**PASSAGE PROVIDED**
Content starts

As elsewhere in the world, cars in India have become lighter, substituting heavy metals and enabling their manufacturers to produce them in compliance with the Bharat Stage VI norm, which is mandatory.
Bharat Stage emission norms were first introduced in India in 2000 by the government of India, aimed at reducing vehicular pollution by running them on fuel being made cleaner incrementally.
Bharat Stage VI emission norms will kick in from April 1, 2020.
“On the contrary, alternate materials such as aluminium, steel, iron and others cause negative fallout on the environment, consuming huge amounts of energy to mine, melt and ship them,” he said.
Noting that plastic delivers value even after outliving its utility through calorific value on incineration, the senior executive said, but burning it releases toxic fumes in the atmosphere.
“Incineration is a process by which energy is obtained, employing scientific methodology such as filtration, scrubbing and others. It is akin to burning a fossil fuel with calorific value,” he pointed out.
Though coal is considered a dirty fuel, it is used in thermal power plants where filters to check dust and ash are used with water scrubbers before it is let out as waste. The process has to be correct as there is a cost to it.
Plastic can be recycled chemically and mechanically and graded to turn it into an engineering material — Polybutylene Terephthalate (PBT) which finds application as insulators in electrical and electronics industries.
“You can’t only recycle the molecule but can chemically upscale it, as possibilities are many. It is peoples’ behaviour and the logistics how to make it happen. It is not a science issue anymore,” asserted Ramanujalu.
The company is a founding member of the Alliance to End Plastic Waste, a non-profit organisation, set up by 27 global firms, dedicated to help reduce mismanaged plastic waste in the environment.
The Alliance has a budget of $1.5 billion for five years, with the ambition to build infrastructure, innovate, educate and engage in the clean-up of plastic pollution.
The alliance cannot take up a challenge like clearing up France-sized Great Pacific Garbage Patch in the Pacific Ocean readily.
“Who will pay for it and which government wants it, as such issues are around. The problem is how does it (plastic waste) reach there, it is exposed to sun and becomes micro-plastic,” the executive said.
Giving a call to people to work to avoid a debacle like the Great Pacific Garbage Patch, Ramanujalu said by avoiding releasing plastic waste into the rivers, drains and sewage, the damage is contained.
The Great Pacific Garbage Patch is a giant collection of marine debris in the North Pacific Ocean, estimated to be as big as France in size. Most of the debris in the patch is plastic waste.
Lauding the government’s flagship mission like Swachh Bharat, a countrywide cleanup drive flagged by Prime Minister Narendra Modi, Ramanujalu said people should have discipline, with small acts such as segregating waste at the origin itself.

Content ends

**SUPPLIED RECORDS**
Content starts

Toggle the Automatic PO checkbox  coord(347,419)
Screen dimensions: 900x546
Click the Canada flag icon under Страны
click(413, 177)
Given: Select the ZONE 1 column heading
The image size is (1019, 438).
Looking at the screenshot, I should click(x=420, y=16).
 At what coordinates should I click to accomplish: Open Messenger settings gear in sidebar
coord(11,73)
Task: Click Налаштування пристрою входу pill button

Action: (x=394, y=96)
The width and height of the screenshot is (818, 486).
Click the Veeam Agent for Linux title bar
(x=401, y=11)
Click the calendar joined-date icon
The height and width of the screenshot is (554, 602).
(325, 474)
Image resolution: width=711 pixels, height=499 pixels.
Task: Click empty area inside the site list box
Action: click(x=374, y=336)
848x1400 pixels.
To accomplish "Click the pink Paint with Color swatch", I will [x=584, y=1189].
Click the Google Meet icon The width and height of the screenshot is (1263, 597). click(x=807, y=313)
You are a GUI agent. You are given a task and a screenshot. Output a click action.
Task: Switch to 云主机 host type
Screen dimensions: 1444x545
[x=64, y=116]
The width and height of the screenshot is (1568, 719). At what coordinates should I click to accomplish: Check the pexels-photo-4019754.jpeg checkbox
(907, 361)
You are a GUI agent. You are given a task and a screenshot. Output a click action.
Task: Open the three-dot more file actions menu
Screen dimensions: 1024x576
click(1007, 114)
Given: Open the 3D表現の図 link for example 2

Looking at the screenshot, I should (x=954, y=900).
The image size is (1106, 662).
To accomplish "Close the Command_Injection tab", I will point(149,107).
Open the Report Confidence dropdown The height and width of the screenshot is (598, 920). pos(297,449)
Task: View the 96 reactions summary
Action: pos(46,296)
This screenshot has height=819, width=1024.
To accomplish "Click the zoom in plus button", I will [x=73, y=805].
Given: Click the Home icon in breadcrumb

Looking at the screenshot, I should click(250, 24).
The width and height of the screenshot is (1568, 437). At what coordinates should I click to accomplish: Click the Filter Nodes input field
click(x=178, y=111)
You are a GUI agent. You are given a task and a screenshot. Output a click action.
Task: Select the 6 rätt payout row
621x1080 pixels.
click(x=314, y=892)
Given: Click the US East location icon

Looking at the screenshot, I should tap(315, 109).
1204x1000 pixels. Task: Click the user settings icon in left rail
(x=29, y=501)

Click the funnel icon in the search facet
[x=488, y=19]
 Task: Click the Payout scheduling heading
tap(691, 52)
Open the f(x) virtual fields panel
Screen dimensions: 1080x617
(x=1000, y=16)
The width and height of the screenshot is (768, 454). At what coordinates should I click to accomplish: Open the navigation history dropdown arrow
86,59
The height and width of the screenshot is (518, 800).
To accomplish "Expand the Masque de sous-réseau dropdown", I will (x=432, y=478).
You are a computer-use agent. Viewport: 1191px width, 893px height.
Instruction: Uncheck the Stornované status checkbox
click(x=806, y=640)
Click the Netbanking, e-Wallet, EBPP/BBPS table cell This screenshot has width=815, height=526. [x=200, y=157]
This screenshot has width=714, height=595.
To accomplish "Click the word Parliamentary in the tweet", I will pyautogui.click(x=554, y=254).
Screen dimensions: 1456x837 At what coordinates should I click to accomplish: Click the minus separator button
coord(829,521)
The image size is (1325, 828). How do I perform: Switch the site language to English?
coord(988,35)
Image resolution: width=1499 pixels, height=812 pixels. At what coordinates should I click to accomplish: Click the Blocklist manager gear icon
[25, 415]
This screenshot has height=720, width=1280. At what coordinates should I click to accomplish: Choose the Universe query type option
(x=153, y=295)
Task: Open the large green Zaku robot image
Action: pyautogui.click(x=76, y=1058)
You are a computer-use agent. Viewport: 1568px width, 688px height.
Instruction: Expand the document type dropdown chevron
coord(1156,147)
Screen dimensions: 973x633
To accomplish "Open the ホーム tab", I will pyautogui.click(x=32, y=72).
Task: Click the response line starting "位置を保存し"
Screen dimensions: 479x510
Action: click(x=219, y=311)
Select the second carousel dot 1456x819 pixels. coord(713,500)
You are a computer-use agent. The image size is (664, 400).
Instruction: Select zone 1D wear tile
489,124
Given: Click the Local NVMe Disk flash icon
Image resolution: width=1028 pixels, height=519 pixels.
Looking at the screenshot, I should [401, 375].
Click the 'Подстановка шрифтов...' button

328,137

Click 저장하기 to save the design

Content ends

**ACTION ITEM**
Can you quote, word for word, the stretch from "As elsewhere in" through "which is mandatory." in the article on plastic waste?

**SOLUTION**
As elsewhere in the world, cars in India have become lighter, substituting heavy metals and enabling their manufacturers to produce them in compliance with the Bharat Stage VI norm, which is mandatory.